C Programming - Pointers - Discussion

Discussion Forum : Pointers - Find Output of Program (Q.No. 20)
20.
What will be the output of the program ?
#include<stdio.h>

int main()
{
    char str1[] = "India";
    char str2[] = "BIX";
    char *s1 = str1, *s2=str2;
    while(*s1++ = *s2++)
        printf("%s", str1);

    printf("\n");
    return 0;
}
IndiaBIX
BndiaBIdiaBIXia
India
(null)
Answer: Option
Explanation:
No answer description is available. Let's discuss.
Discussion:
43 comments Page 3 of 5.

Pradeep said:   1 decade ago
We have str1="India" and str2="BIX".
And also *s1=str1, *s2=str2.

As the given while condition is like while (*s1++==*s2++).

Here *s1 is pointing to "India" as it increment *s1++ then it.
Will point to "ndia" and similarly *s2++ will point to "IX".

While (*s1++=*s2++).

Note that it applying assignment operator not equality operator so the first letter of str1 will b replace by the first letter of str2. It will replaces till the strings completes.

So in the first iteration the output will be "Bndia".

And similarly second iteration fist two letter are replace ("In" of str1 replaces with "BI" of str2) and output generated will be BIdia. And the final Iteration output will be "BIXia".

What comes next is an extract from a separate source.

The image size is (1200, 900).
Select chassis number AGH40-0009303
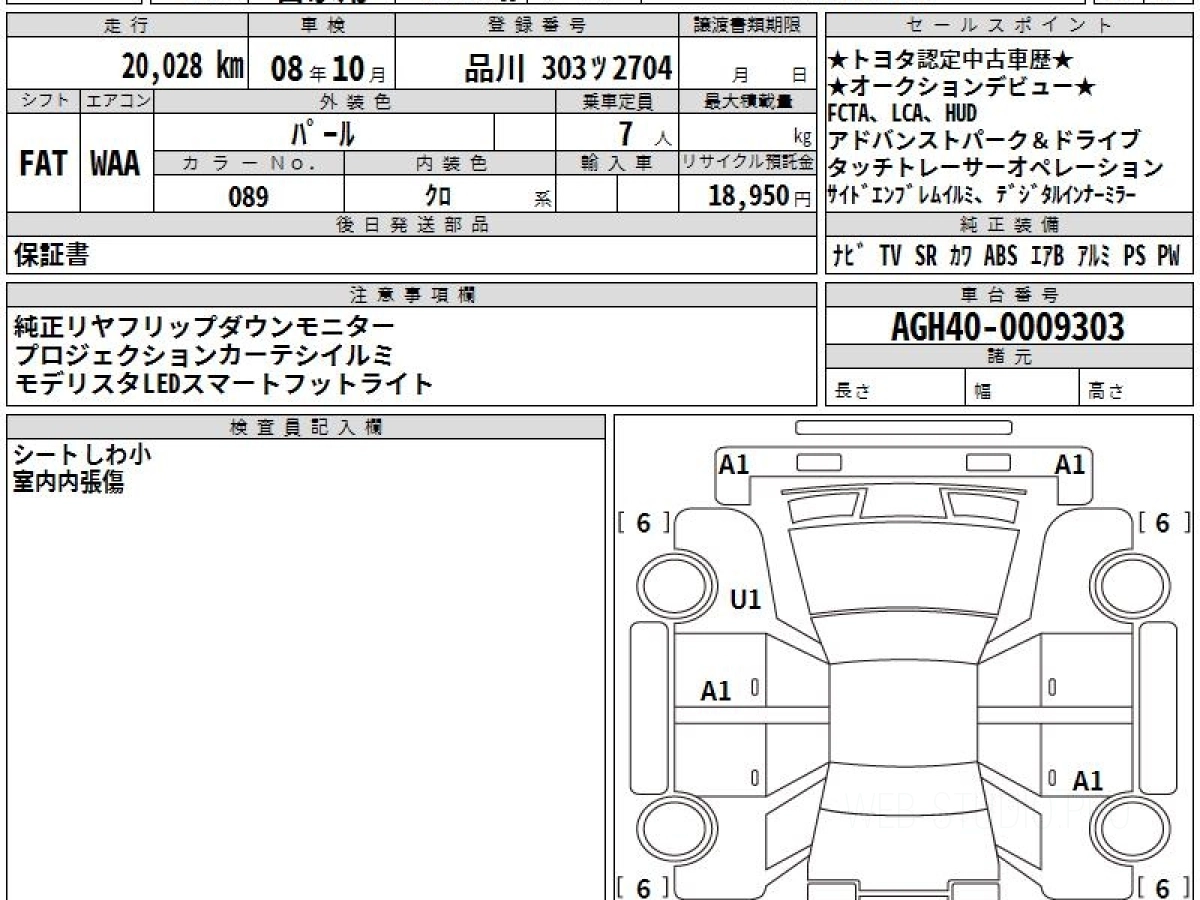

So the actual output is "BndiaBIdiaBIXia".

Abc said:   1 decade ago
The statement in while i.e. while(*s1++=*s2++)
Assigns value at present location of s1 to present location of s2. Thereby substituting b at first position. Same process is continued

Vikas said:   1 decade ago
Read the statement of @avi. He give the clear way to define the step wise and clear understand.

I agree to @avi please read the stm of avi I hope you understanding this program.

Shailesh said:   1 decade ago
What raju said on 17th sep was right.

Beyond that I want to tell something is that, while loop is longlasting upto string sizes of both strings are matched i.e => bix=ind.

Now upto this condition there will be 2 increments of both s1, s2.

As at 2nd itteration BI{size)is still less than Ind(size), it will not violate while loop & print BIdia same as raju already told.

Next itteration is last one b'z BIX (srng size) matches with dia(size)& now s2 get assigned to s1 i.e =>BIXia lastly get print.

Joe said:   1 decade ago
Thanks raju.

Lijina said:   1 decade ago
str1="india" str2="bix"
so
first->bndia
second->bidia
third->bixia

Vanaja said:   1 decade ago
Thanks raju and anand, subbu.

Ravitheja j said:   1 decade ago
Thanks raju.

Anand said:   1 decade ago
Actually in this program it working like this.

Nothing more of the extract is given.